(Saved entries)

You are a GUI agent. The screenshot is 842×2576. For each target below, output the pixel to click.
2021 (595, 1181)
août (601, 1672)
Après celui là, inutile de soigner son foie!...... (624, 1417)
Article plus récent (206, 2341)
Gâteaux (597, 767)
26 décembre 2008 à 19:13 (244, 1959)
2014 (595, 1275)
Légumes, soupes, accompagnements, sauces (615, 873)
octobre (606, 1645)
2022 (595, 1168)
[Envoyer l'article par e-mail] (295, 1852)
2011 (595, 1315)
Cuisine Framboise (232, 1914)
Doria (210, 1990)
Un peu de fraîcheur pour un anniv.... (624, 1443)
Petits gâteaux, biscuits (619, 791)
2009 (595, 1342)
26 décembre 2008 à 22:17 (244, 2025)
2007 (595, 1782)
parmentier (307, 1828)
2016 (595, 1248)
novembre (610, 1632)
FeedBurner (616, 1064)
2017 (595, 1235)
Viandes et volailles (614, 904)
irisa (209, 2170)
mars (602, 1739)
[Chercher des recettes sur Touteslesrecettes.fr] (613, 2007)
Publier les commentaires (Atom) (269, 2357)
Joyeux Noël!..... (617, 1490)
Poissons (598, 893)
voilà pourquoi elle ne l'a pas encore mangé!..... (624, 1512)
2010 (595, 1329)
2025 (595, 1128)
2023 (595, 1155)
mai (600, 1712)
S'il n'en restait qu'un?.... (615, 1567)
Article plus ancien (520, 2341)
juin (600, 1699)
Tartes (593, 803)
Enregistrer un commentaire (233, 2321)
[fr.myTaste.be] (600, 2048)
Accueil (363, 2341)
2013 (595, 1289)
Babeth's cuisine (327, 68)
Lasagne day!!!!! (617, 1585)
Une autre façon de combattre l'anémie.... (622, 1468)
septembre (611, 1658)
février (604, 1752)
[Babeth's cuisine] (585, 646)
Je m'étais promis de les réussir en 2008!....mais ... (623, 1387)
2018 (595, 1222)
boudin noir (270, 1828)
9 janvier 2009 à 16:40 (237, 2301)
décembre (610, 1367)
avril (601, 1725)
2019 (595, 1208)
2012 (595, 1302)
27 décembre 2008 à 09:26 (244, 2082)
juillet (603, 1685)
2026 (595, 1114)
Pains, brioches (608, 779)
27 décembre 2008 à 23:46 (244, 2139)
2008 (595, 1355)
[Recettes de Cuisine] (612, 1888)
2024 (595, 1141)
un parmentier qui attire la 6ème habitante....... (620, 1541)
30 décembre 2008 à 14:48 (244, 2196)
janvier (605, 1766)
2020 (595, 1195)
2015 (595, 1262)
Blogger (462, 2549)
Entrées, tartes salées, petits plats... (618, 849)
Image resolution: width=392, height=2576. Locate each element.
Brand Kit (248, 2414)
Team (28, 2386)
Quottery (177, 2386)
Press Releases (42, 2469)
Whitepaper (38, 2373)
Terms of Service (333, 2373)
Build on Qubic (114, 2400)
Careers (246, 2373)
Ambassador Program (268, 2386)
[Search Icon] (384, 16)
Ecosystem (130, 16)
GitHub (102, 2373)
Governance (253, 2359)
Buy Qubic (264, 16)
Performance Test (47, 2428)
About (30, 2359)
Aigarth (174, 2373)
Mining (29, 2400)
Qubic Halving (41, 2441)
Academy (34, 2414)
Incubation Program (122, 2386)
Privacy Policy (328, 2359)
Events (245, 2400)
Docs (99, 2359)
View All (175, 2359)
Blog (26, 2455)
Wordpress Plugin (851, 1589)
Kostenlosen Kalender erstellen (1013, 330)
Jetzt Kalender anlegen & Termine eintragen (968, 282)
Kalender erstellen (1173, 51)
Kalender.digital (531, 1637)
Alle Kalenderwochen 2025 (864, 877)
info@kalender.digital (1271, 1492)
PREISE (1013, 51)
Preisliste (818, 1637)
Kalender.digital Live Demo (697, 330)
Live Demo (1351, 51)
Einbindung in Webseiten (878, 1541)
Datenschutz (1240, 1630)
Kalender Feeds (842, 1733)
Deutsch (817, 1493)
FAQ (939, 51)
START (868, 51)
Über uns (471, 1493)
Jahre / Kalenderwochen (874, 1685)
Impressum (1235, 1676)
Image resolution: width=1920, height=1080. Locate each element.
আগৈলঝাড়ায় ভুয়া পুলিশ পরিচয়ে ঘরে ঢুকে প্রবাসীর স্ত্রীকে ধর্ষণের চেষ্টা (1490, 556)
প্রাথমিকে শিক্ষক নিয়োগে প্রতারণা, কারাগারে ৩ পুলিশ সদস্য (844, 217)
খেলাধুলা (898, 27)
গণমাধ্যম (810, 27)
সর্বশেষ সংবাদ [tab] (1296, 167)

Directions for this task: Write the lines out again exactly, from the one containing "Einbindung in Webseiten (878, 1541)" through the last line of the records, and include no other lines.

Task solution:
Einbindung in Webseiten (878, 1541)
Datenschutz (1240, 1630)
Kalender Feeds (842, 1733)
Deutsch (817, 1493)
FAQ (939, 51)
START (868, 51)
Über uns (471, 1493)
Jahre / Kalenderwochen (874, 1685)
Impressum (1235, 1676)
Image resolution: width=1920, height=1080. Locate each element.
আগৈলঝাড়ায় ভুয়া পুলিশ পরিচয়ে ঘরে ঢুকে প্রবাসীর স্ত্রীকে ধর্ষণের চেষ্টা (1490, 556)
প্রাথমিকে শিক্ষক নিয়োগে প্রতারণা, কারাগারে ৩ পুলিশ সদস্য (844, 217)
খেলাধুলা (898, 27)
গণমাধ্যম (810, 27)
সর্বশেষ সংবাদ [tab] (1296, 167)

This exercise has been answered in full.